L'article 14 vise à clarifier le régime juridique des recherches portant sur l'embryon et sur les cellules souches embryonnaires. Soit dit en passant, celles-ci ont un jour pu dériver d'un embryon, mais la quasi-totalité des lignées de cellules souches embryonnaires utilisées aujourd'hui sont très anciennes – remontant parfois à plusieurs décennies – et se transmettent entre laboratoires, à l'échelle hexagonale, européenne ou mondiale ; par exemple, la lignée H1, la plus ancienne, est utilisée par tous les laboratoires intéressés depuis au moins une vingtaine d'années.

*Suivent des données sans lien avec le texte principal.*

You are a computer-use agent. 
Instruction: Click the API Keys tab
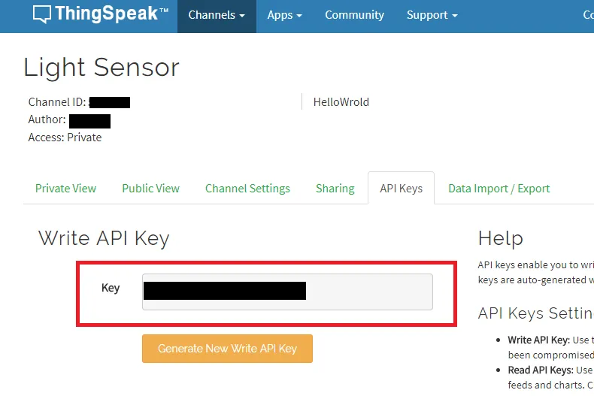(x=401, y=189)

En premier lieu, l'article 14 identifie, au sein d'un nouvel article du code de la santé publique, le régime juridique de la recherche portant sur les gamètes destinés à constituer un embryon ou sur un embryon destiné à naître. Celle-ci relève en effet du régime des recherches impliquant la personne humaine, qui nécessitent une autorisation de l'ANSM – Agence nationale de sécurité du médicament et des produits de santé – et un avis du CPP – comité de protection des personnes. Elle est réalisée au bénéfice de l'embryon et n'a pas vocation à lui porter atteinte. J'insiste sur ce point, car ce régime juridique, issu de la loi – dite Jardé – du 5 mars 2012, n'avait pas été compris : comme l'embryon est destiné à naître, il n'y a ni destruction, ni atteinte à son intégrité, ni bien sûr atteinte à la mère.

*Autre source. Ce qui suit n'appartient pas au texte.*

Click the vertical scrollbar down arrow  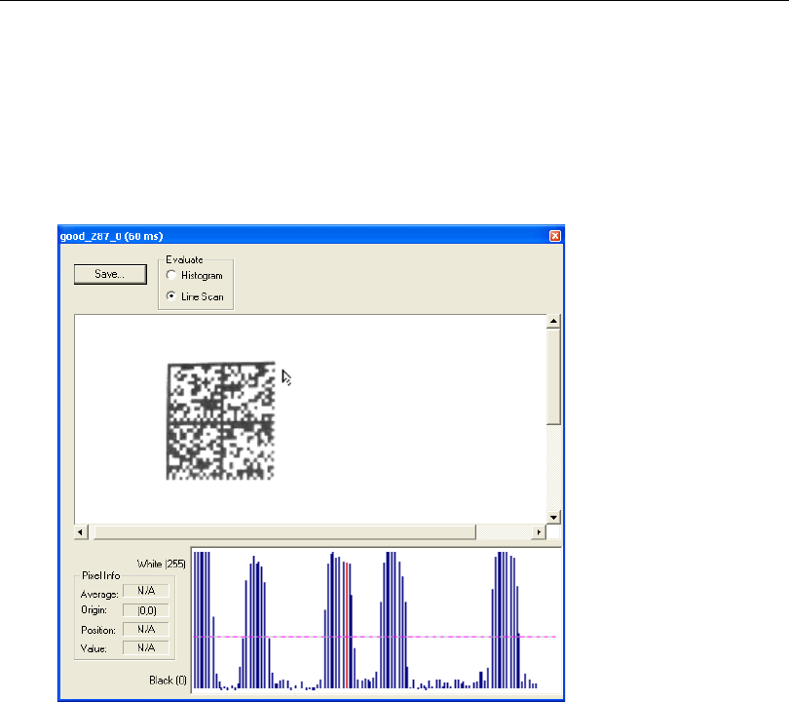[553, 517]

Deuxièmement, l'article 14 établit une distinction entre le régime juridique de la recherche sur l'embryon et celui de la recherche sur les cellules souches embryonnaires. Aujourd'hui, ces recherches sont toutes soumises à l'autorisation de l'ABM ; à l'avenir, elles le resteront dans le premier cas, mais feront l'objet d'une simple déclaration auprès de l'ABM dans le second cas.

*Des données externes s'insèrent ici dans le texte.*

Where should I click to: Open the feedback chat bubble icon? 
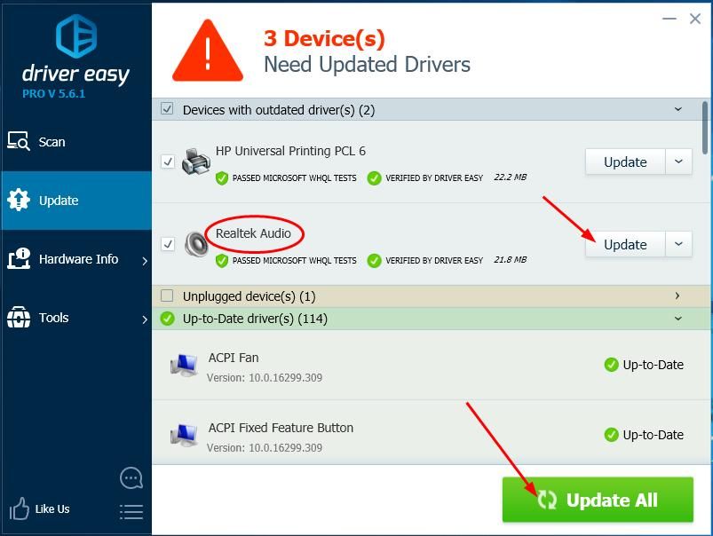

En effet, les interrogations éthiques ne sont pas les mêmes. Une cellule souche embryonnaire n'est plus un embryon et n'a strictement aucune capacité ni aucune vocation à le redevenir : elle a perdu sa totipotence et n'est plus capable que de pluripotence, c'est-à-dire de se différencier en tissu musculaire, neuronal ou cartilagineux, par exemple. C'est pour cela que nous souhaitons un régime assoupli pour l'utilisation de ces cellules souches en laboratoire.

La recherche sur l'embryon, elle, a pour conséquence la destruction de ce dernier, qui n'a pas vocation à naître. Ce texte fixe à quatorze jours, au lieu de sept actuellement, les limites de son développement. Au cas où il serait nécessaire de le rappeler, ces embryons sont des embryons surnuméraires : ils n'ont pas fait l'objet d'un projet parental, et le couple se voit proposer soit de les détruire, soit d'en faire don à la recherche ; ou ils présentent des anomalies génétiques et ne sont donc pas susceptibles d'être implantés.

Pourquoi travailler sur ces embryons surnuméraires au-delà de ce qu'ils ont été au départ, c'est-à-dire les pourvoyeurs de cellules souches à l'origine des lignées actuelles ? Afin d'étudier l'infertilité. Je crois que tout le monde ici – il me semble même me souvenir d'un amendement transpartisan à ce propos – souhaite que ce travail sur l'infertilité soit mené dans notre pays, amplifié et mieux coordonné.

Les embryons surnuméraires permettent également d'effectuer une ÉPADE – évaluation pré-implantatoire du développement embryonnaire – , d'étudier les causes de la non-implantation, et de comprendre les anomalies génétiques que présentent certains d'entre eux en en observant les conséquences sur leur développement. Ils servent donc aussi à la recherche en matière de pathologies génétiques.

Ces recherches sur l'embryon, soumises à l'autorisation de l'ABM, doivent répondre à des critères précis, que rappelle l'article 14 : pertinence scientifique, finalité médicale, nécessité de recourir à l'embryon en l'état des connaissances scientifiques. Elles sont totalement encadrées, contrôlées, et peuvent être suspendues si elles ne respectent pas les interdits du code civil ou du code de la santé publique, dont mon commentaire d'article dressait la liste.

Mon avis est défavorable sur les amendements de suppression, les amendements de rédaction globale et les amendements de suppression des alinéas portant sur ces recherches – visant à l'interdiction des recherches impliquant la personne humaine, ou les limitant à une recherche observationnelle.